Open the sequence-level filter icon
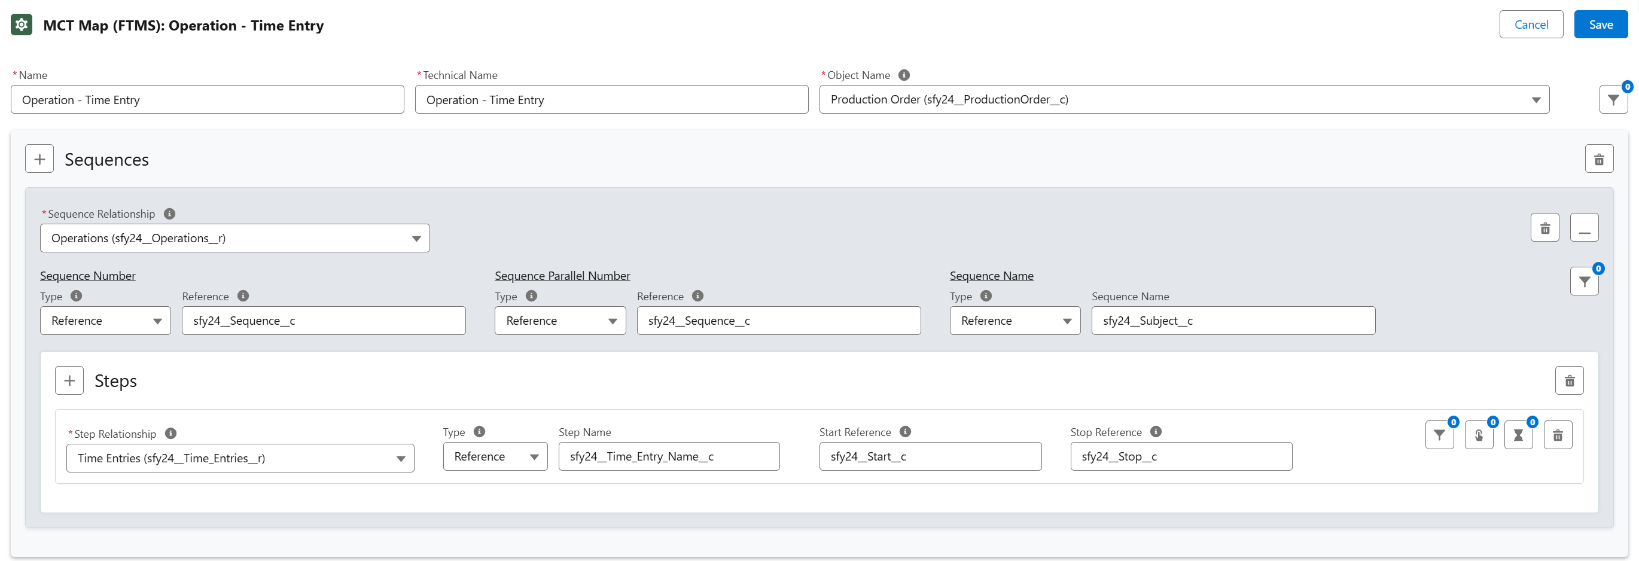1639x561 pixels. tap(1584, 282)
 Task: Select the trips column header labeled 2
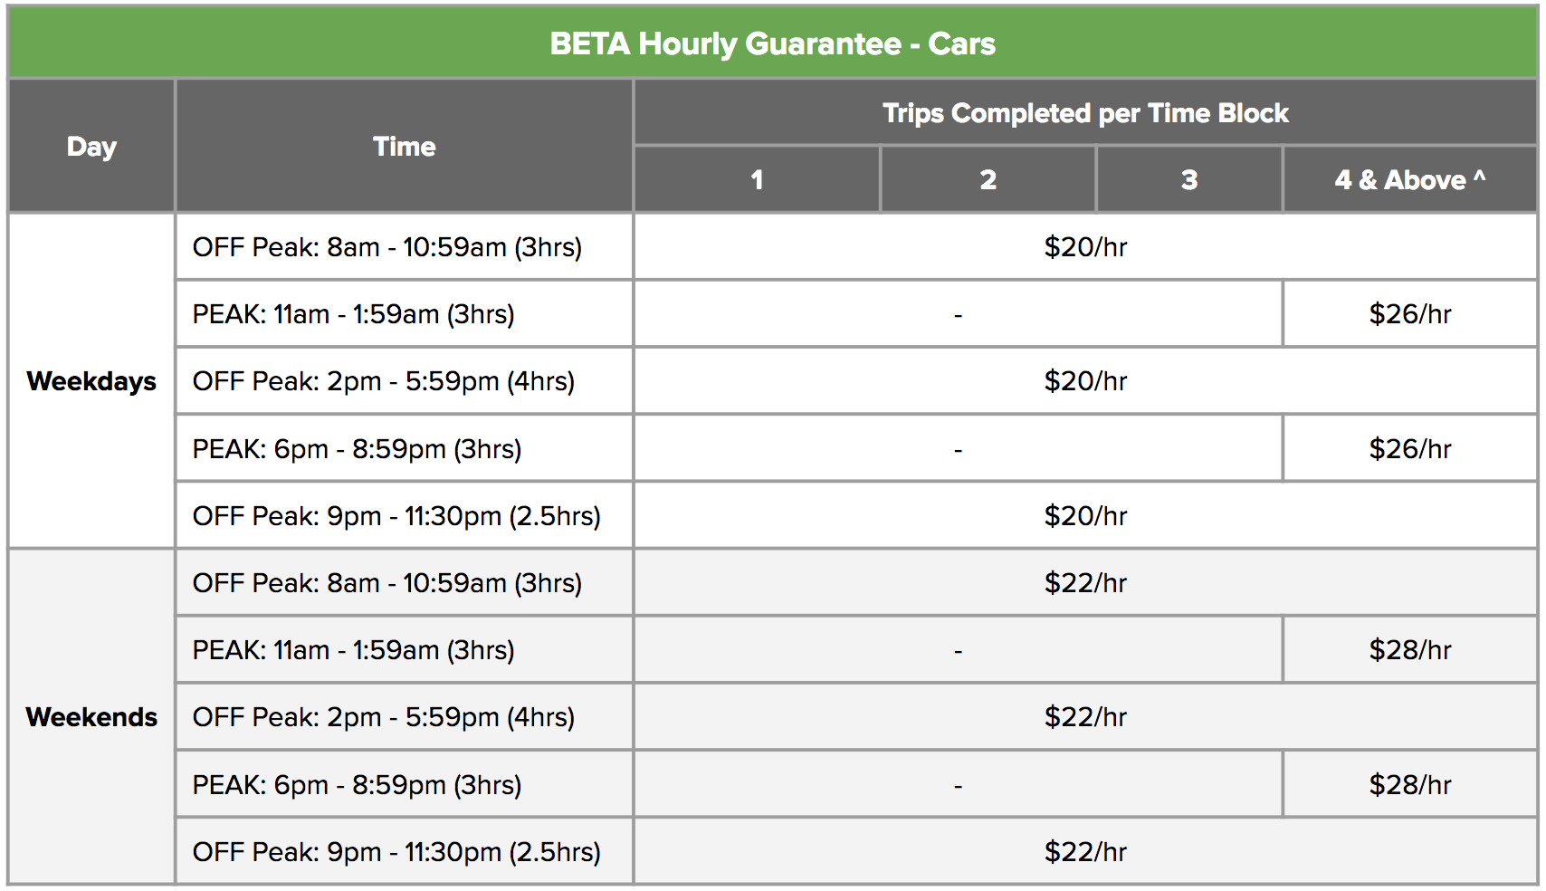[988, 180]
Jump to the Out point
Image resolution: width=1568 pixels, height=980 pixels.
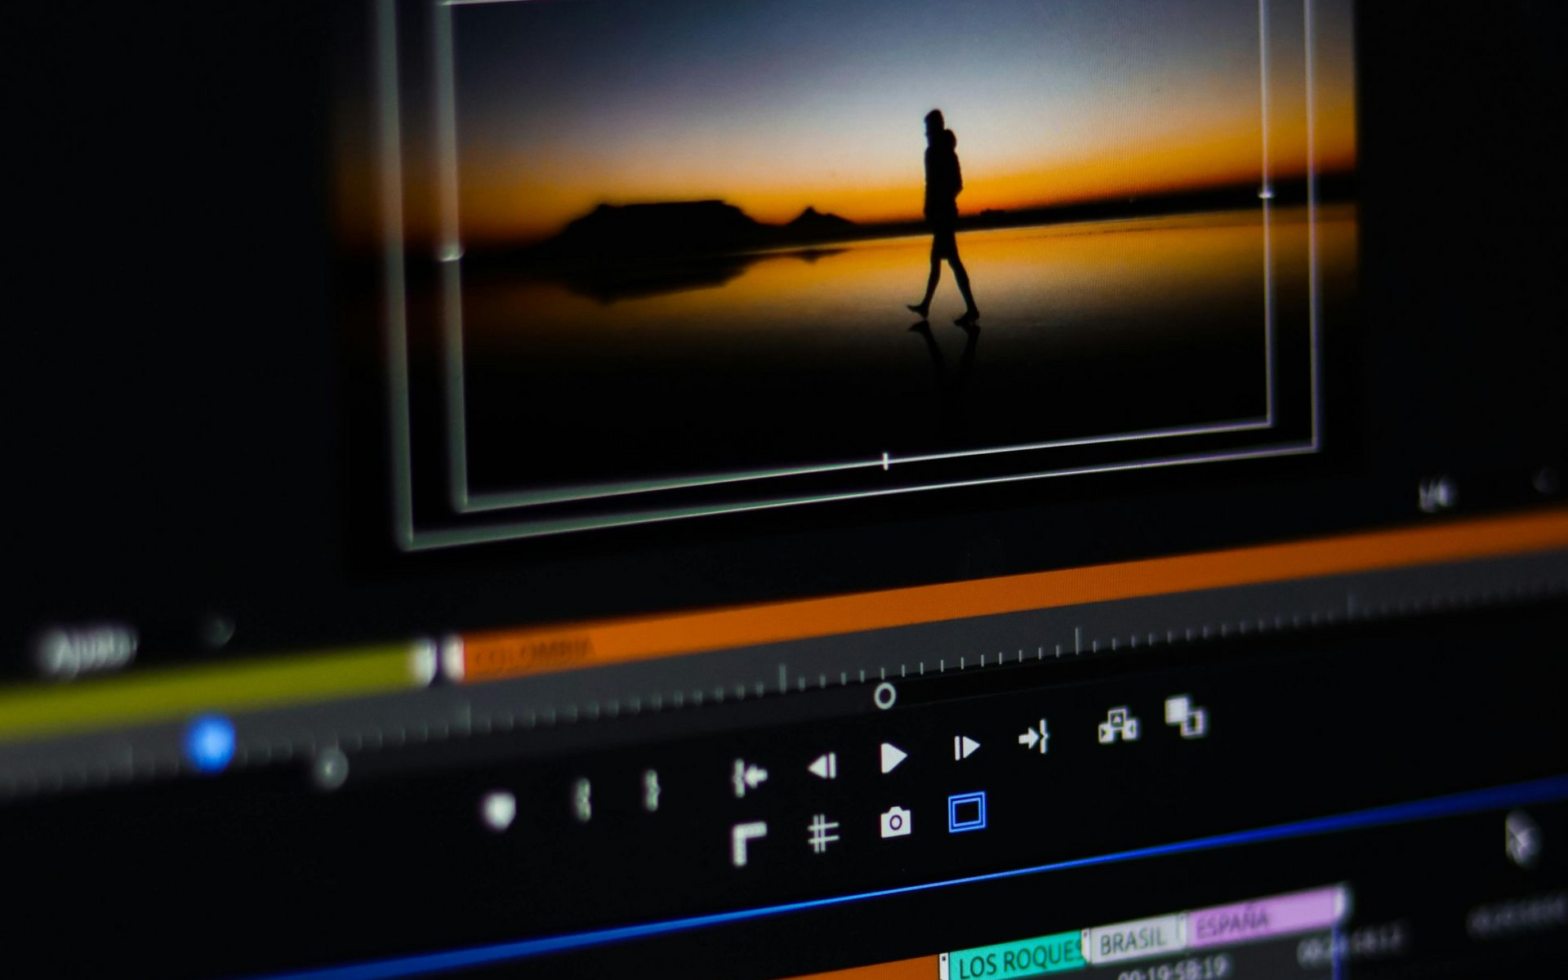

################

Rewrite all of the entries above, substituting "column heading" for "column header" and leaving everything else unchanged. Omit the pictures.

Open the sequence-level filter icon
1639x561 pixels. tap(1584, 282)
 Task: Select the trips column heading labeled 2
[988, 180]
Jump to the Out point
Image resolution: width=1568 pixels, height=980 pixels.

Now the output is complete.